Dr. Turnbull’s work is nationally and internationally recognized. Her 2001 book, Double Jeopardy: Motherwork and the Law, is considered “essential reading” on the topic and has been widely credited for being accessible to lay audiences in addition to academics. Dr. Turnbull is a sought-after speaker for symposia and conferences on the topics of pregnancy, motherwork and new understandings of gender equality.
She joined the Faculty of Law in 2001 after teaching at Osgoode Hall Law School, Glendon College and Columbia University in New York City. She studied in Geneva, Switzerland, before returning to Canada and receiving her LL.B. from the University of Ottawa in 1989. She clerked for the justices of the Ontario Court of Appeal and later earned her LL.M. (1994) and her doctorate (2000) from Columbia.
Dr. Turnbull has been involved in social development at the grassroots level for most of her life. She has participated at the board level in community-health initiatives, francophone daycare, and in the inner-city advocacy of the St. Lawrence Parent Resource Group. She served on the national legal committee of the Women’s Legal Education and Action Fund (LEAF) from 2004 to 2007 and on the National Association of Women and the Law special advisory committee on maternity benefits from 2004 to 2008. Most recently, she is working with Manitoba Finance as part of the United Nations Platform for Action Committee on the Status of Women advisory group on gender-based budgeting.
Dr. Turnbull is an active member of several national organizations, including the Canadian Association of Law Teachers (of which she was the president from 2005-2006) and the Association for Research on Mothering. She is fluently bilingual and a member of the Centre for Human Rights Research’s advisory board.
Wendy Whitecloud’s primary area of interest is Aboriginal law and its effect on First Nations, Metis and Inuit peoples. She has taught courses on these topics for nearly two decades in the Faculty of Law at the University of Manitoba.

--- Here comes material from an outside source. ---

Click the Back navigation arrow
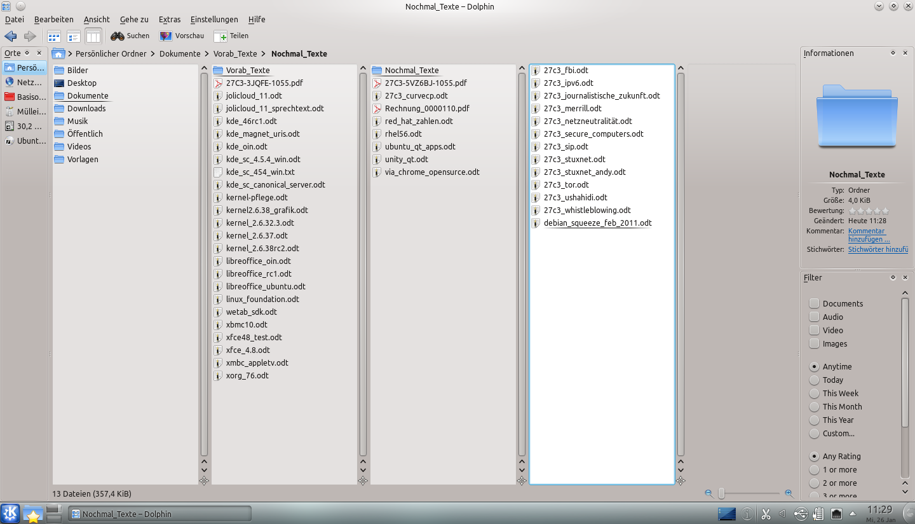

Whitecloud’s passion for matters of Aboriginal law is evident in her involvements outside of academia. For example, she served as a commissioner for the Aboriginal Justice Implementation Commission. The original Aboriginal Justice Inquiry explored the relationship between the justice system and Aboriginal peoples, with a special focus on the deaths of Helen Betty Osborne and J. J. Harper.
In addition, Whitecloud serves with a number of Aboriginal and non-Aboriginal community service organizations that address issues related to justice, women, and children.